The genome is littered with microsatellites, short stretches of repetitive DNA that are known to lose or gain nucleotides in certain cancers. Despite this connection between microsatellites and cancer, microsatellites have not been systematically surveyed—until now. A new study has examined more than 200,000 microsatellite sites across 18 cancer types, going far beyond previous studies, which mainly looked at relatively few microsatellites in just a handful of cancer types.

The new study, completed by scientists based at the University of Washington Health Sciences/UW Medicine, suggests that microsatellites play a greater role in cancer than previously thought. The UW Medicine team found that most cancer types have examples of tumors with microsatellite instability (MSI), a tendency to lose or gain nucleotides during DNA repair processes. The scientists also learned that different cancer types had distinct patterns of mutation across their microsatellites.

Details appeared October 3 in the journal Nature Medicine, in an article entitled, “Classification and Characterization of Microsatellite Instability across 18 Cancer Types.” The article describes how the UW Medicine team explored MSI across malignancies by examining 5930 cancer exomes from 18 cancer types at more than 200,000 microsatellite loci. To accomplish this feat, the scientists obtained sequencing information from a massive genome database storehouse, The Cancer Genome Atlas. Ultimately, the scientists constructed a genomic classifier for MSI and identified MSI-positive tumors in 14 of the 18 cancer types tested.

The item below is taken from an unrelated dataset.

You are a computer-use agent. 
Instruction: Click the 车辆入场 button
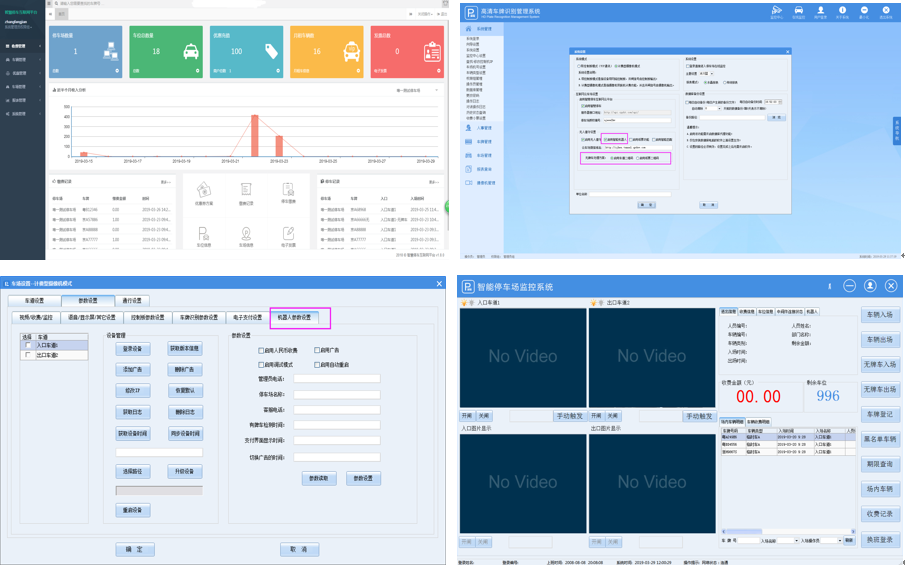[880, 315]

“We identified loci that were more likely to be unstable in particular cancer types, resulting in specific instability signatures that involved cancer-associated genes, suggesting that instability patterns reflect selective pressures and can potentially identify novel cancer drivers,” wrote the article’s authors. “We also observed a correlation between survival outcomes and the overall burden of unstable microsatellites, suggesting that MSI may be a continuous, rather than discrete, phenotype that is informative across cancer types.”

Over half of the MSI sites they uncovered were within or near so-called “cancer genes”—genes that that are implicated in cancer development and progression. This finding suggests the microsatellite mutations may be causing these genes to malfunction. The other half of the MSI sites were not located in or near known cancer genes, but because these mutations were frequent among the different tumor types, they could possibly play a yet undetermined role in cancer.

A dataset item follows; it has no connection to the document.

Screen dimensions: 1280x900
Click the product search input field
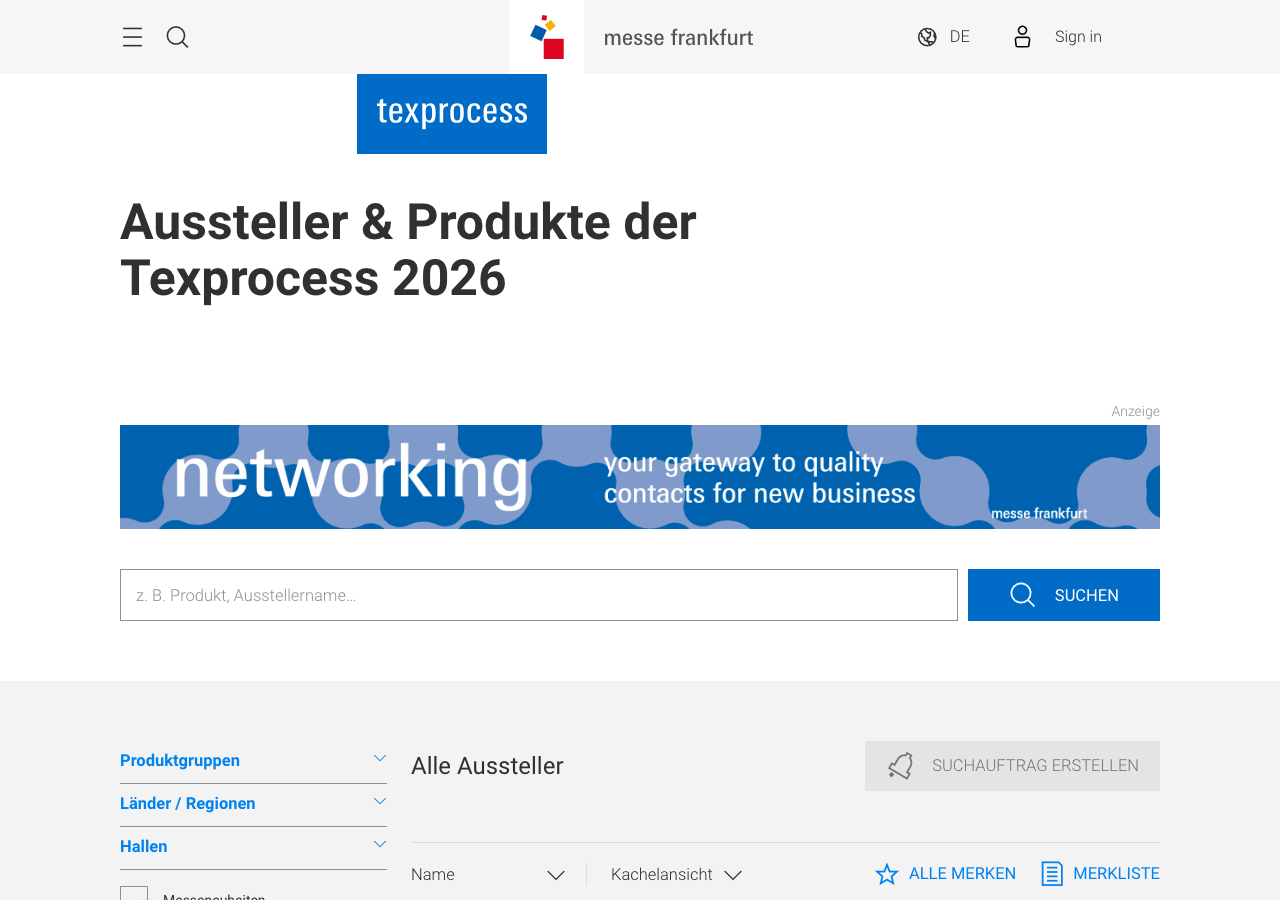[x=538, y=595]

“These sites may be pointing to new cancer genes that we haven't previously known about,” said senior author Stephen J. Salipante, University of Washington assistant professor of laboratory medicine.

The researchers also observed a paradox: Patients who had tumors with comparatively more unstable microsatellite sites tended to survive longer.

Dr. Salipante and his colleagues hypothesize that cancers cells with relatively high numbers of MSI events are producing more mutated proteins of all kinds, not just cancer genes. These mutated proteins draw the attention of the immune system and trigger immune attacks that slow tumor progression.

“This suggests that by analyzing the entire genome of a tumor instead of just a few microsatellite sites as is done now, it will be possible to identify those patients with tumors that will most likely to respond to new cancer immunotherapies,” noted Dr. Salipante.